--- Task to carry out ---
Emit all the data exactly as provided.
##########
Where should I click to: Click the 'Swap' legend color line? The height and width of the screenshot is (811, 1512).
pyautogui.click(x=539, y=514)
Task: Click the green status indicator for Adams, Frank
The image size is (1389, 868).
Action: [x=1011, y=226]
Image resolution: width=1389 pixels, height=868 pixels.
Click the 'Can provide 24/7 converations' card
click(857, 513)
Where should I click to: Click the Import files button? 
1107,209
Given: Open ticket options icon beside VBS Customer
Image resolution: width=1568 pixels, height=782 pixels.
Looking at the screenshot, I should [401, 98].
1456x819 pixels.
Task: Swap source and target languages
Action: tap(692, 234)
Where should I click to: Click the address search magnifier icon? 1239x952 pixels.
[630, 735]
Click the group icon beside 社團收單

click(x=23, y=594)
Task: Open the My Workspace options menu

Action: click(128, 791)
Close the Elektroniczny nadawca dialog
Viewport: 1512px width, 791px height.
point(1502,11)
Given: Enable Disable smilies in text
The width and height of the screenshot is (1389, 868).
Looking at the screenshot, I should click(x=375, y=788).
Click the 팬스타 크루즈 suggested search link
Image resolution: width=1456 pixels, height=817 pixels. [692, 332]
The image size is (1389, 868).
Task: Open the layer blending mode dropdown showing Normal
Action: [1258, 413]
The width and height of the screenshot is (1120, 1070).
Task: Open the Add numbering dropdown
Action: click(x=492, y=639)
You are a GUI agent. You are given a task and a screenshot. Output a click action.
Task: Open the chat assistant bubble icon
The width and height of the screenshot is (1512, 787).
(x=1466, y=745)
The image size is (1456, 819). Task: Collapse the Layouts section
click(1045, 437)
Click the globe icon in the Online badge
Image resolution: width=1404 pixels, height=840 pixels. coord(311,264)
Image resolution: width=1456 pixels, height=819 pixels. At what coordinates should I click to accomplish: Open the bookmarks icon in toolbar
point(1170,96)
##########
--- Solution for this exercise ---
Where should I click to: Click the 'Swap' legend color line? The height and width of the screenshot is (811, 1512).
pyautogui.click(x=539, y=514)
Task: Click the green status indicator for Adams, Frank
The image size is (1389, 868).
Action: [x=1011, y=226]
Image resolution: width=1389 pixels, height=868 pixels.
Click the 'Can provide 24/7 converations' card
click(857, 513)
Where should I click to: Click the Import files button? 
1107,209
Given: Open ticket options icon beside VBS Customer
Image resolution: width=1568 pixels, height=782 pixels.
Looking at the screenshot, I should [401, 98].
1456x819 pixels.
Task: Swap source and target languages
Action: tap(692, 234)
Where should I click to: Click the address search magnifier icon? 1239x952 pixels.
[630, 735]
Click the group icon beside 社團收單

click(x=23, y=594)
Task: Open the My Workspace options menu

Action: click(128, 791)
Close the Elektroniczny nadawca dialog
Viewport: 1512px width, 791px height.
point(1502,11)
Given: Enable Disable smilies in text
The width and height of the screenshot is (1389, 868).
Looking at the screenshot, I should click(x=375, y=788).
Click the 팬스타 크루즈 suggested search link
Image resolution: width=1456 pixels, height=817 pixels. [692, 332]
The image size is (1389, 868).
Task: Open the layer blending mode dropdown showing Normal
Action: [1258, 413]
The width and height of the screenshot is (1120, 1070).
Task: Open the Add numbering dropdown
Action: click(x=492, y=639)
You are a GUI agent. You are given a task and a screenshot. Output a click action.
Task: Open the chat assistant bubble icon
The width and height of the screenshot is (1512, 787).
(x=1466, y=745)
The image size is (1456, 819). Task: Collapse the Layouts section
click(1045, 437)
Click the globe icon in the Online badge
Image resolution: width=1404 pixels, height=840 pixels. coord(311,264)
Image resolution: width=1456 pixels, height=819 pixels. At what coordinates should I click to accomplish: Open the bookmarks icon in toolbar
point(1170,96)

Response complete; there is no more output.